BAKERSFIELD, Calif. (KGET) — Eighteen years ago her stepson was killed in a wreck caused by a drunken driver with three previous DUI convictions. Today Carla Pearson is her 17th year of association with Mothers Against Drunk Driving and she has a message for anyone who would behave irresponsibly this Labor Day weekend.
Adam Pierce was 23 when he was killed in a crash caused by a man who’d been taught the same harsh lesson about drinking and driving three previous times. This time it cost that driver, Michael Maurice Ingram, then 28, a prison sentence for second degree murder. It cost Adam Pierce’s family far more dearly than that.
“I’s really hard to explain the feelings that go through your mind when the two commissioners say that he’s — they feel that he’s ready to come out into society,” said Pearson, Kern County’s lead advocate for Mothers Against Drunk Driving. “You know, you hope he is. You hope he’s ready.”
Ingram served 16 years of his 15-years-to-life sentence and was freed in June, paroled to San Luis Obispo County — wine country.
But 2020 is actually a down year for DUI arrests. Just not for the reasons we might hope. There has not been a sudden surge of responsibility. It’s likely those bar closures and stay-at-home orders.
Joseph Marcano, who supervises the Office of Traffic Safety for the Kern County District Attorney’s office, says DUIs have dropped since last year — 201 felony cases in the first half of 2019 and 2044 total for that six month period. This year — 141 felony cases through June 30 and 1639 overall thus far. That’s a 20 percent decrease.
But now it’s a three-day weekend. The last gasp of a summer many might feel didn’t deliver like summers should, owing to this pandemic. A weekend likely to see — if history is our guide — instances of drunken driving on our streets. Drinking is more likely than usual to take place in parks and backyard barbecues where there’s no bartender to cut people off.
“People are definitely going to be overserved while they’re at home,” said Marcano, “because they feel like they don’t need to drive anywhere — until they get hungry or have to get more liquor.”
Pearson’s warning: “This is the most dangerous weekend that we have coming up. (I would ask) for them to be careful and think about their family members and what would their family members do without them.”
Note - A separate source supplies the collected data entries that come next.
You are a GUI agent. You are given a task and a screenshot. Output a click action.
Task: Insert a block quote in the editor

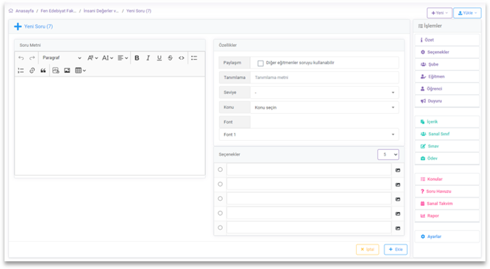(43, 70)
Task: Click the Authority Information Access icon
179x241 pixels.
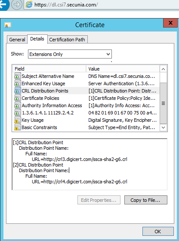Action: click(18, 105)
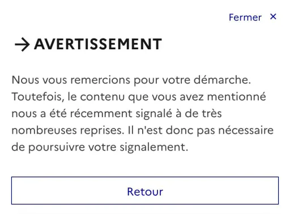This screenshot has width=290, height=214.
Task: Select the AVERTISSEMENT heading text
Action: point(98,44)
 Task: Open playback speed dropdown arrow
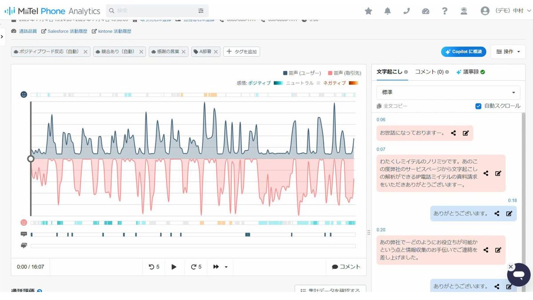[226, 267]
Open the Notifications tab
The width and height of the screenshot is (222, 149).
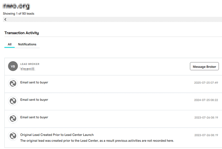pyautogui.click(x=27, y=44)
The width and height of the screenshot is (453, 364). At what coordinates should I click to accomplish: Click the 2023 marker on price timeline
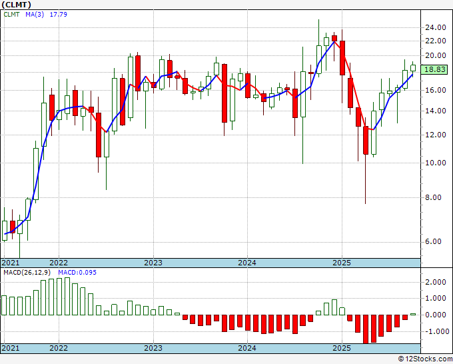pyautogui.click(x=153, y=263)
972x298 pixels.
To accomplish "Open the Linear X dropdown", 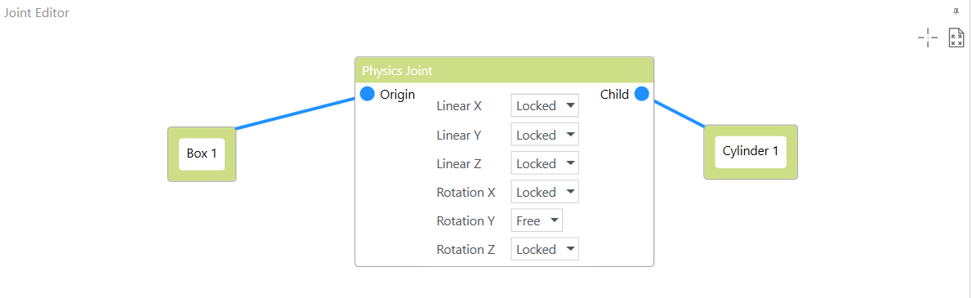I will (x=544, y=105).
Pearson says viewers can do three things for Mothers Against Drunk Driving and for themselves.
One, be responsible and don’t drive drunk.
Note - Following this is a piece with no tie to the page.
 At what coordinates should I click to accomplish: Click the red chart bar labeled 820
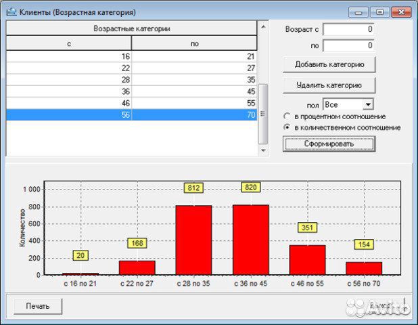tap(251, 239)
Two, be alert while you’re you’re behind the wheel. You don’t know what other drivers may have been up to.
And three, participate in the Walk Like Madd and Madd Dash virtual walk-and-run fundraiser coming up Oct. 10. The local goal is $55,000. For details go to walklikemadd.Org.
The takeaway, courtesy of Carla Pearson — enjoy a well deserved Labor Day weekend. But don’t break the hearts of another family.